As Freud hints: "Even the ego is not master in its own house." (The Ego and the Id, SE XIX, p. 53.) The subject formed through the Oedipal process is always caught between unconscious drives and the internalized demands of the superego — never fully unified.
From this perspective, those clamoring for an initiation have, in fact, the opposite problem: they are already overly initiated. They have identified too much with the law, internalized too many prohibitions, and built elaborate rituals to defer their own desire indefinitely. In Lacanian terms, they are Obsessional neurotics. Most men. They do not lack the Law; they are drowning in it. The desire for initiation is thus not the desire to enter adulthood but the desire to defer living altogether, to wait for a final permission slip that will never come.
Of course, there are subjects for whom this structure does not hold in the same way. In cases of psychosis, where the paternal function has not been properly inscribed — where, in Lacanian terms, the "Name-of-the-Father" has been foreclosed — the subject may indeed struggle to find a stable place within the symbolic order, within the world. Here, the work is different: it is about helping to construct a symbolic framework that can hold the subject’s experience together, often through creative or idiosyncratic solutions.
Let’s push this fantasy to its limit. You who long to be initiated — what is it you actually want?
I would wager you have already had initiatory experiences. Afterward, you gained something, perhaps a new capacity, but there was always something leftover — a nagging incompleteness that sent you back searching again. Because what you fundamentally seek is not adulthood, mastery, or manhood. You seek the boundlessness of the mother's desire to become accessible again — to find a place without guilt, without prohibition, without shame. In short: you seek permission.

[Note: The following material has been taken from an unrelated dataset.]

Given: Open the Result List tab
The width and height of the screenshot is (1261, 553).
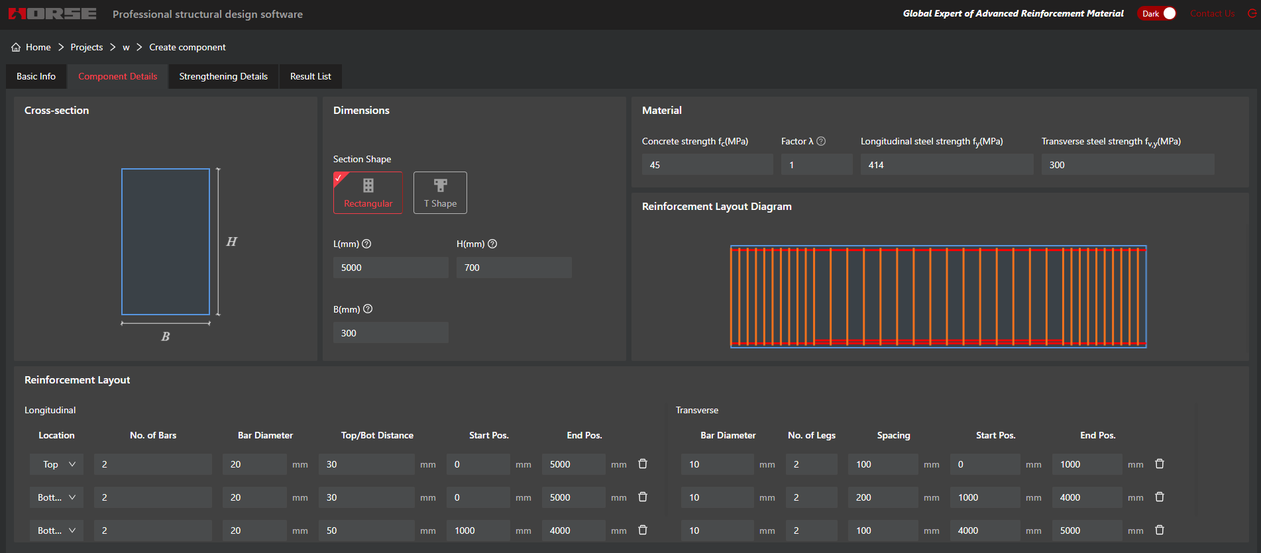Looking at the screenshot, I should [x=310, y=76].
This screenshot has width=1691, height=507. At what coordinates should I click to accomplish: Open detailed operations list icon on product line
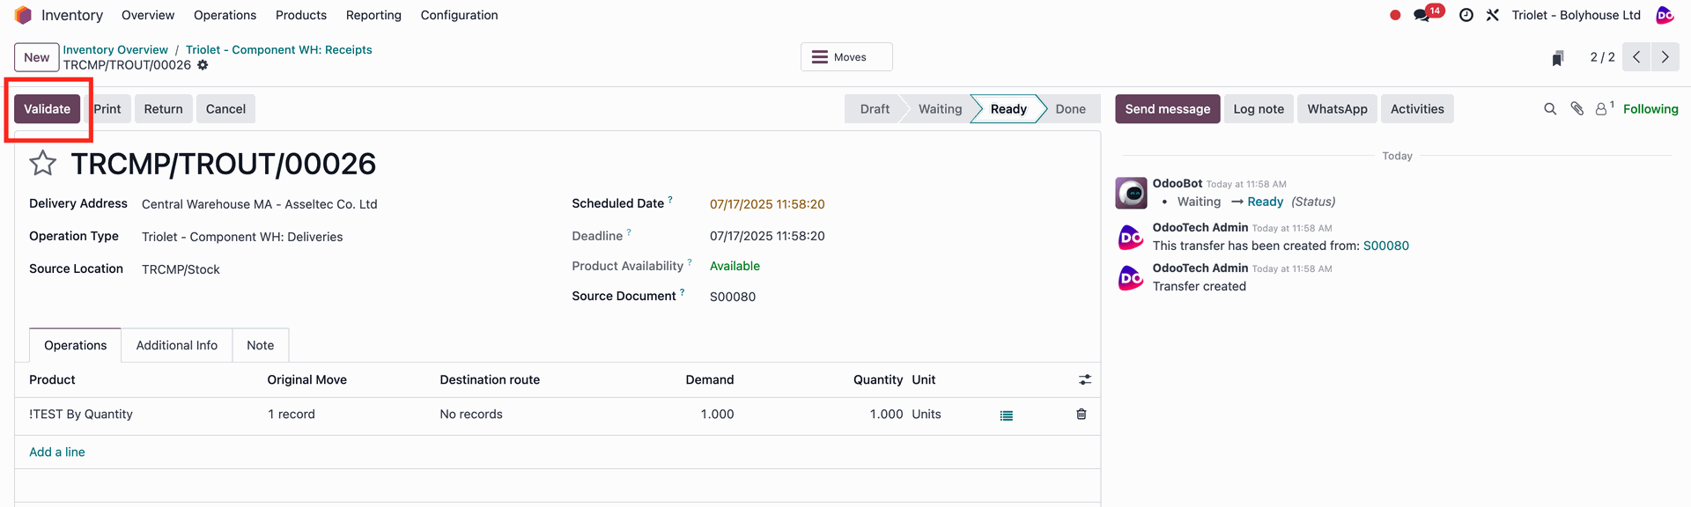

But no one will give you permission. Because — and here is the real knife in the heart — your mentors, your initiators, your guides, your therapists, your analysts, suffer from the same structural lack.
To grow, you must act without permission. You must assume the risk of your desire.
Yes, relationships, commitments, sacrifices are real. But they must be negotiated as an adult — not as a child asking for permission to play.
There is no sacred father to anoint you. The map you seek does not exist, so enjoy your freedom if you dare.